Campus Bans Together with Community Organizations to Train Displaced Homemakers to Become Machinists
Thomasine F. Crawford
Jamestown Community College
Olean, New York
Thirteen women in Olean, New York, who are struggling to care for their families while making minimum wage will soon be ready for employment as machinists. Due to the efforts of four community organizations, including the Cattaraugus County Campus of Jamestown Community College (JCC), these displaced homemakers will have the opportunity to enter into nontraditional roles and make an adequate living for themselves and their families.
When Jesse Gugino, director of Continuing Education at the Cattaraugus County Campus of JCC, met with Mary Snodgrass, executive director of Everywoman Opportunity Center (a nonprofit organization that helps women move toward personal and economic self-sufficiency), they cooked up a grant proposal for displaced homemakers that had a formula for success. "First we had to find a field of nontraditional employment for women where they could be gainfully employed and self-sufficient," said Mr. Gugino. The field of machining was chosen because of the number of industries in the area that employ machinists and the fact that it is a very high paying field. "Many of these women worked as sales clerks or health aides, making minimum wage, but you can't support a family on that," said Ms. Snodgrass. "In machining, you have a future, you can move up. With five years experience, you can make 13 to 15 dollars an hour."
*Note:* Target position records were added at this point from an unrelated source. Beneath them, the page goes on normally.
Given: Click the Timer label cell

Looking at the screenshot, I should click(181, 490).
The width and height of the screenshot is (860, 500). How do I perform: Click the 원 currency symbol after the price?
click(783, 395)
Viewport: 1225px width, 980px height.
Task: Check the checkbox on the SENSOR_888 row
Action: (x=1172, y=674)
Joining Jamestown Community College and Everywoman Opportunity Center in meeting the objectives of the state education department, were the Cattaraugus County Employment Training Program and the Olean BOCES Center. "We needed Everywoman Opportunity Center for support services, the Cattaraugus County Campus of JCC for upgrading math and reading skills, BOCES for the machining skill, and Cattaraugus County Employment and Training for screening and testing," noted Ms. Snodgrass.
In October of 1992, the four organizations were awarded $70,000 to complete the project. Ms. Snodgrass took the first step, which was recruiting the women. "The proposal was for 15 women. Thirty-five called, twenty-two were interviewed, and thirteen were selected," said Ms. Snodgrass. The screening process had many stipulations such as marital status, low income, and need of support. "We were dealing with women who were basically on welfare," Ms. Snodgrass added. Their ages range from 24 to 49 and all but one are mothers; some are single parents. "Until now, I've done retail work," said Susanne Bacho of Olean, New York, a student in the program. "I'm just hoping to get a job where I can make more money than in sales." Another student in the program, Norma Wanderweg of Franklinville, New York noted, "I'm going from high heels to work boots." She was in retail sales as well.
The Everywoman Opportunity Center began the process with support courses such as assertiveness training, building self- confidence, risk taking, teamwork, leadership, and general life skills. Then the women headed to the Cattaraugus County Campus of JCC to upgrade their math and reading skills.
"I sensed a little apprehension. They were curious about learning the math, though. Some never learned it when they were younger and some who learned it, had forgotten it," commented Laura Kwiatkowski, a math and reading instructor at JCC. According to Ms. Kwiatkowski, the women were searching for more in the math–they wanted to develop further. By the end of the math session, the women were ready to move on. "They couldn't wait to get their hands on the machines," noted Ms. Kwiatkowski. Ms. Kwiatkowski noted a difference in these students from those she taught before. "I teach men in industry. The big difference was that these women were all there to help each other and were not afraid to ask questions. I could tell good friendships were being developed," added Ms. Kwiatkowski.
After the 70 hours of math and reading skill upgrade at the Cattaraugus County Campus of JCC, the women moved to BOCES for actual machine training. "The women were well prepared," noted Lloyd Deyoe, a BOCES instructor. "When they were told to pick up a micrometer, they knew what it was." Currently the women are completing their 500 hours of machining training at BOCES. Keith Kameck, another BOCES instructor commented, "You can see their confidence increase every day. They are not afraid to take hold of their machines." Machining student Norma Wanderweg noted, "My kids know I'm going to school, but they don't understand about different kinds of work. But they do understand there will be more money, someday."
According to the two instructors, the program is providing basic machine shop skill training. The concept is to combine the advantages of both instructional methods, allowing trainees to develop the manipulative skills at an individual pace. There are also opportunities to acquire basic knowledge and technical skills using precision measuring instruments, drilling machines, grinders, lathes, layout tools, milling machines, and reading and understanding engineering drawings.
In May of 1993, the women were awarded their machining certificates from BOCES. The total program concluded at the end of June. The last component, according to Ms. Snodgrass, was to help them find jobs. "There are thirty-five industries in this area that hire machinists," said Ms. Snodgrass. All of the organizations involved were looking at the long-range effect of the experience. "These women want to support their families and will be able to work for it. They have a lot of hard lessons to learn, but at least they are going in well prepared," said Ms. Snodgrass.